Shared decision-making and strong communication skills are essential for creating a positive patient-provider relationship that leads to better health care outcomes. Investing in a culture that values the patient’s voice is the cornerstone of the Pre-Medical Student Health Coach Program at Alameda Health System’s (AHS) Highland Wellness.
“During my time in the student health coach program, connecting with patients always started from a place of engagement, curiosity, and compassion,” said Victoria Lee, a member of the 2023 cohort. “The program gave me the tools to partner with patients by affirming and reflecting their experiences through a safe, open dialogue. As a result, it led to mutual trust which blossomed into patients feeling comfortable to open up about their health concerns.”
Students like Lee who are interested in primary care are recruited throughout the Bay Area for the AHS Pre-Medical Student Health Coach Program, which is made possible by a generous grant from the Alameda Health System Foundation.
Health coaches are trained in self-management support and motivational interviewing techniques and are supervised by primary care faculty and residents. Coaches form part of an interdisciplinary team that includes physicians, nurse practitioners, physician assistants, psychologists, social workers, nurses and medical assistants.
Co-program directors Davida Flattery, doctor of osteopathic medicine and primary care, and Monica Rowden, licensed clinical social worker in ambulatory, share a passion for developing the next generation of diverse health care providers, especially for underserved communities.
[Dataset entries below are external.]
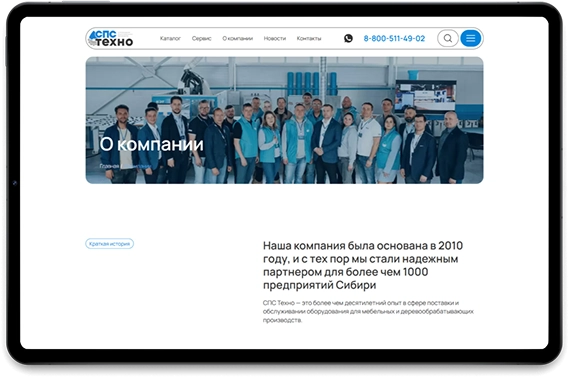Viewport: 569px width, 377px height.
Task: Click paragraph starting with СПС Техно
Action: [x=368, y=311]
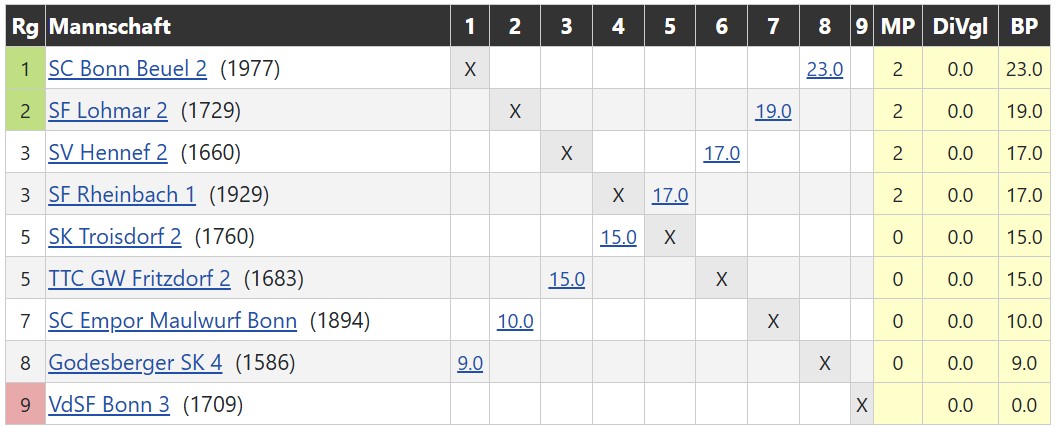Select the SK Troisdorf 2 link
This screenshot has height=427, width=1057.
pyautogui.click(x=115, y=237)
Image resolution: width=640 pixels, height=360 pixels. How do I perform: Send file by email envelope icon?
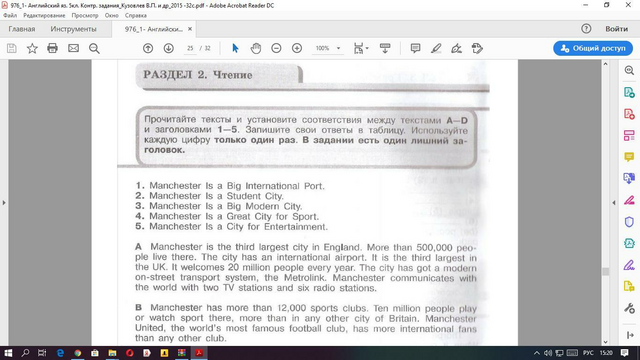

“We recruit students with lived experience that will help facilitate their ability to connect with our patients,” said Flattery. “We look for students who are culturally, linguistically, racially and economically concordant with the communities we serve with the goal to increase diverse representation in the health care workforce.”
One of those students is Enrique Sanchez Peña, an Oakland native and also a graduate of CSEB’s post-baccalaureate Pre-Professional Health Academic Program. He was attracted to the student health coach program because of the important role AHS plays in supporting the health and wellness of the most vulnerable.
“Alameda Health System’s history of serving communities in need is important to me not only because it’s critical that everyone have access to quality health care services, it’s also very personal,” said Sanchez Peña. “Growing up, my family received great care at Highland, and I want to be a physician to give back to the community. I want to be part of the exceptional patient experience that I received.”
The health coach program gives students like Sanchez Peña and Lee hands-on experience working side-by-side with primary care resident physicians, nurse practitioners, physician assistants, psychologists, social workers, nurses and medical assistants.
“As a result of the interdisciplinary collaboration, our student health coaches are learning how to engage with patients dealing with complex, chronic health conditions,” said Rowden. “Our program is really geared toward meeting patients where they are, helping them identify their own goals for health, and achieving those goals by creating manageable action plans.”